The technique scales across log types. Stack authentication source IPs to find unusual login locations. Stack file access patterns to identify reconnaissance activity. Stack DNS query destinations to surface potential data exfiltration or C2 channels. Each application of the method transforms thousands of events into ranked lists where statistical outliers bubble to the top, directing analyst attention to the events most likely to represent malicious activity.
TakeawayWhen facing millions of log entries, count frequencies and investigate the rare events first. Attackers generate statistically unusual activity that stack counting surfaces naturally, even when you don't know what specific malicious behavior to search for.
Temporal Correlation: Reconstructing Attack Chains Across Time
Individual security alerts rarely tell complete stories. A single failed authentication attempt means nothing.

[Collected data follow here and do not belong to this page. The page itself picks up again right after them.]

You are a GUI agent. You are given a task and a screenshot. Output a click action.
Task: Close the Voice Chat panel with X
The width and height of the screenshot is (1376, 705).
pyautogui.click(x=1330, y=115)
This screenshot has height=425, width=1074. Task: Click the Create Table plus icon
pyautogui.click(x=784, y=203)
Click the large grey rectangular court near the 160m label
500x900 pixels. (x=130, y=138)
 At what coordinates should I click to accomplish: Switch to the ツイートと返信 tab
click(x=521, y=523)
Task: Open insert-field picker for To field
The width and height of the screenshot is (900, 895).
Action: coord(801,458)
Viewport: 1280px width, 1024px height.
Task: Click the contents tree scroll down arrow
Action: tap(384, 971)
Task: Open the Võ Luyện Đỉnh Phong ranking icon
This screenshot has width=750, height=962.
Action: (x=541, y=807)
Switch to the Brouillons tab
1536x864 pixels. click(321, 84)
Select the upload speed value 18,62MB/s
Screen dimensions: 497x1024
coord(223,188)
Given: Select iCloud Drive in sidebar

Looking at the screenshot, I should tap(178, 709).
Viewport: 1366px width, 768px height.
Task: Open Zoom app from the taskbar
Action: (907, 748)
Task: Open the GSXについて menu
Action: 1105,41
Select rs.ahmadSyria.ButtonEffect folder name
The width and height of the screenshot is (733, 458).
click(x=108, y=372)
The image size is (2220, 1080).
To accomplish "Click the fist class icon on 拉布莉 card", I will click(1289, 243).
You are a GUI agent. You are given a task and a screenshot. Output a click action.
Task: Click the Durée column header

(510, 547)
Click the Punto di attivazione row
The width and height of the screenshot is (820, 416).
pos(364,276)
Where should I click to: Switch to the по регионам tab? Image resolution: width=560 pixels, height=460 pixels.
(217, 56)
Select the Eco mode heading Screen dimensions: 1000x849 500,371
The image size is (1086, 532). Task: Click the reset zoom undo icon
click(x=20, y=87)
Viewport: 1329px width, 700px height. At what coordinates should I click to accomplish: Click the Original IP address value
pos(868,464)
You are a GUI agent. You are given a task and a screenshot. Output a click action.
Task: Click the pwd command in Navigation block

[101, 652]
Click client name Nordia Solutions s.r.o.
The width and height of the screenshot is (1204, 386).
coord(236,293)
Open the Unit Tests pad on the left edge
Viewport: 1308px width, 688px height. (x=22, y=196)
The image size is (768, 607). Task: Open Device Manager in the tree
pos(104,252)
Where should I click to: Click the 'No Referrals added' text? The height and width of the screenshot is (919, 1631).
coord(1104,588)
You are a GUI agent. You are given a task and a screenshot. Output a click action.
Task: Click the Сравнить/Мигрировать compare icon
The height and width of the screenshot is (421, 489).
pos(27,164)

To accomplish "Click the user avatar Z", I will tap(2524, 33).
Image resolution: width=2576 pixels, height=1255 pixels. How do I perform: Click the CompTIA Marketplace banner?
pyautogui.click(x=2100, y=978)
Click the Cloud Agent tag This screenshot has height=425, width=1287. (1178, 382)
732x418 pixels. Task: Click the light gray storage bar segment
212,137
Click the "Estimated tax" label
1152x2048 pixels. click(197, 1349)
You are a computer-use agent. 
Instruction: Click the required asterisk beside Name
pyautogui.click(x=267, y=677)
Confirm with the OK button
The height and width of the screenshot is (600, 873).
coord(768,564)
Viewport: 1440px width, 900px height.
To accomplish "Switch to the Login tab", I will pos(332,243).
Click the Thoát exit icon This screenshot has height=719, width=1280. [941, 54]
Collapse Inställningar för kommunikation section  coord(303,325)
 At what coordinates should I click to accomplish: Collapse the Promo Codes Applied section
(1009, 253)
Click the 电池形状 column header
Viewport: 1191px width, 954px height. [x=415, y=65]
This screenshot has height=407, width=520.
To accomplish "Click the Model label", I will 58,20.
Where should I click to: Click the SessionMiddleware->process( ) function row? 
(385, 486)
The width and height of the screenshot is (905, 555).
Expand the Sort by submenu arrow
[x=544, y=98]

That same failed attempt, followed by successful authentication, followed by privilege escalation, followed by lateral movement—that's an attack narrative. Temporal correlation links discrete events into sequences that reveal adversary operations.
Start with your highest-fidelity alerts and work outward in time. When you identify a confirmed malicious event, query for all activity from that user account, source IP, or compromised system across the preceding days. Attackers rarely compromise systems and immediately achieve their objectives. The dwell time between initial access and objective completion creates a trail of connected events.
Effective temporal correlation requires common fields across log sources. Ensure your authentication logs, process execution logs, network flow data, and security tool alerts share normalized timestamps, user identifiers, and host names. Without these connective fields, events remain isolated islands rather than linked components of a coherent timeline.
Build correlation queries that answer operational questions. After detecting credential theft, ask: what systems did this account authenticate to in the following 72 hours? After identifying malware execution, ask: what processes did this malware spawn, and what network connections did those processes establish? Each query extends the investigation timeline, often revealing lateral movement, persistence mechanisms, and data access that individual alerts never surfaced.
TakeawaySingle alerts miss context. Build queries that extend investigations backward and forward in time, linking events through shared users, systems, and timestamps to reconstruct the complete attack narrative from scattered log evidence.
Log analysis that finds attackers requires moving beyond the search for known-bad indicators. Behavioral baselines expose activity that doesn't fit normal patterns. Stack counting surfaces statistical outliers hiding among millions of routine events. Temporal correlation links isolated alerts into coherent attack narratives.
These techniques share a common requirement: they demand analyst investment. You must understand your environment to build meaningful baselines. You must process and sort data to apply stack counting. You must write queries that extend investigations across time.
The investment pays returns that signature-based detection cannot match. Sophisticated attackers evade known signatures, but they cannot perfectly replicate legitimate behavior, eliminate their statistical footprint, or prevent their activities from appearing in chronological sequence. Master these analytical techniques, and your logs become windows into adversary operations rather than compliance checkboxes.